FIXED: The Science/Fiction of Human Enhancement premieres in Seattle

Mary Guiden

The CSNE sponsors the Seattle premiere of FIXED: The Science/Fiction of Human Enhancement this week. We look forward to watching the film with community members, students and researchers, and having a discussion afterwards with the audience and panel members from our center, DO-IT and the Disability Studies Program at the University of Washington. 

To provide some background prior to the screening, I’ve compiled a brief Q&A with Regan Brashear, producer/director of FIXED.  Thanks to Nikki Jardin at Beacons & Balefires for allowing us to repost the edited content.

Producer/Director Regan Brashear has been working on labor, race, youth, LGBTQ, and disability issues for over 20 years now through documentary film, union organizing, community forums, and grassroots activism. Now based in Oakland, CA, Brashear is a co-founder of Making Change Media which produces videos for non-profits and labor unions, as well as independent long-form documentaries such as Fixed.

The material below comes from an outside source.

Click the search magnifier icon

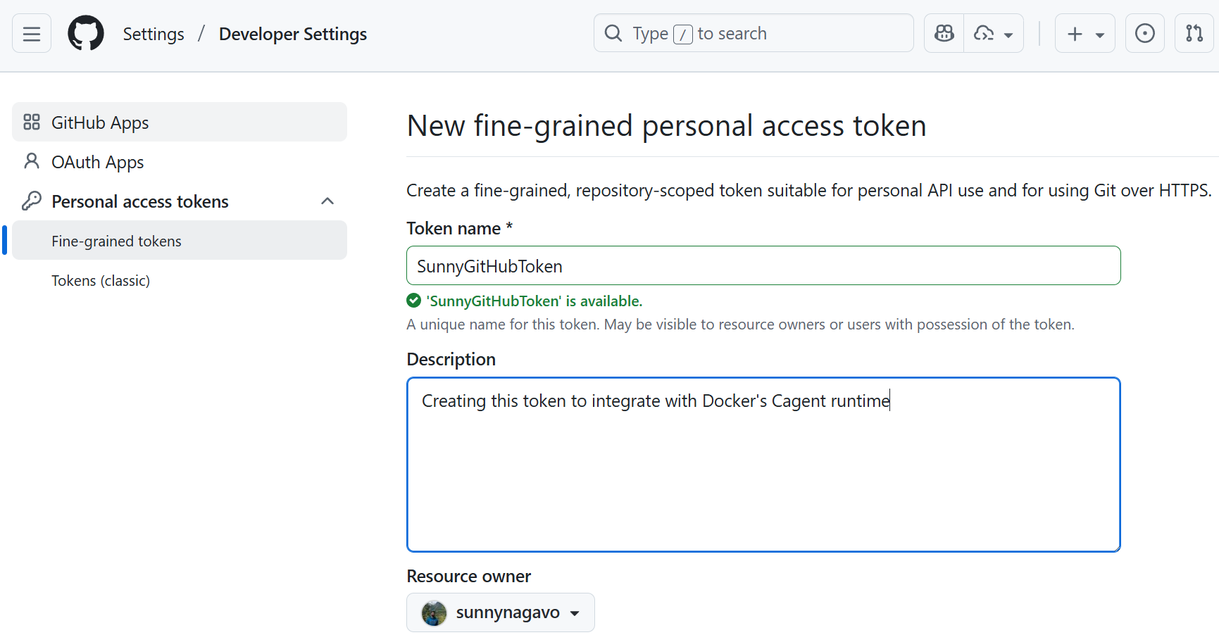pyautogui.click(x=613, y=34)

Q: What inspired you to direct a film about this particular subject?

A: I was working as a union organizer and I stumbled upon a conference on genetic engineering. The keynote speaker was Gregor Wolbring, who years later became one of the main characters in the film. He was talking about emerging technologies and the blurring of therapeutic technologies with enhancement technologies . . . and how they are developing bionic legs that would allow him — a person without legs — to run faster than “normal” people with “normal” legs.

I thought, ‘Wow, that’s going to really shift our concepts around disability and ability and super ability.’ But, what really grabbed me was when he talked about being invited to a National Science Foundation conference (Converging Technologies for Improving Human Performance) that was bringing together scientists, researchers, policy makers and scholars from all different disciplines to focus on this concept of how do we improve human performance, how do we make more productive workers, how do we make the cyborg warrior — and then it started ringing some alarm bells, like, really? This is happening in the plain light of day and is being publicly funded?

Q: What did you discover?

A: At that point the language and focus was around nanotechnology, what is it, where is it going and how is it going to change our world? So, in the early phase of the film I thought it was going to be specifically about nanotechnology. I went to a bunch of nanotech conferences and did some filming but wasn’t sure what direction I was going.

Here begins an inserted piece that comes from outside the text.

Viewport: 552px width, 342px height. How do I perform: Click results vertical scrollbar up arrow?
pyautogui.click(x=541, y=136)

It was a long journey of zeroing in on what issues I really cared about, but also getting clear that this was a very DIY independent film. What I really cared about were the social, ethical and political issues and implications of these new technologies. What do they really mean for you and me?

And then certainly [I was interested in] the specific angle of looking through the lenses of disability. That just really grabbed me and I thought I could really dive into this topic, knowing that when you take on a long term documentary, it’s got to be something that’s going to grab your attention for a long time or you are going to get really bored, really fast. Little did I know that it was going to be seven years later (laughs)!

Q: Can you talk a little about the car accident you were in that also influenced your interest in the topic?

A: I went from being a massage therapist, working summers as a kayak guide and planning to start a woman’s backpacking company, to not being able to lift eight pounds. Since then I’ve been through these different phases of not being able to sit or stand or walk very far, but, I look able-bodied.

So, I was experiencing this different flavor of ableism that’s internal. I think people who have more external disabilities deal with a lot more judgment from society at large, for me it’s been the internal. I couldn’t identify [anymore] as this outdoorsy person, it just shifted and it was really depressing.

After the car accident, you know there’s the legalese, this person needs to be compensated for their pain and suffering. Well, what’s the difference between pain and suffering? I got it over time, the pain is the actual pain in my back, but the suffering is . . . everything else. And, it’s a lot about how the world is set up. That someone with my body and my abilities is set up in a world that doesn’t support it and has all sorts of judgments and all sorts of people telling me, ‘Man, if I couldn’t do X anymore, I would kill myself,’ or, ‘I just don’t know what I’d do.’ It’s the whole Million Dollar Baby scenario, we are so stuck in this idea that you have to have this perfectly healthy body or else everything else is deficient and lacking and needs to be fixed.

So, at the core, it was just my own process of discovering, wow, there’s this whole other way to think and build my community and learn and meet people who could teach me. That’s really how I came to thinking about ableism and what does this mean and what are the ways that this gets perpetuated in our society.

FIXED will be screened at the Varsity Theatre in Seattle on Thursday, October 9, at 7 p.m.  Doors open at 6:45 p.m.  Tickets are available now for $10 through Brown Paper Tickets. Student tickets, $5, may be purchased with ID at the box office. Proceeds from ticket sales will benefit neuroethics research at the CSNE.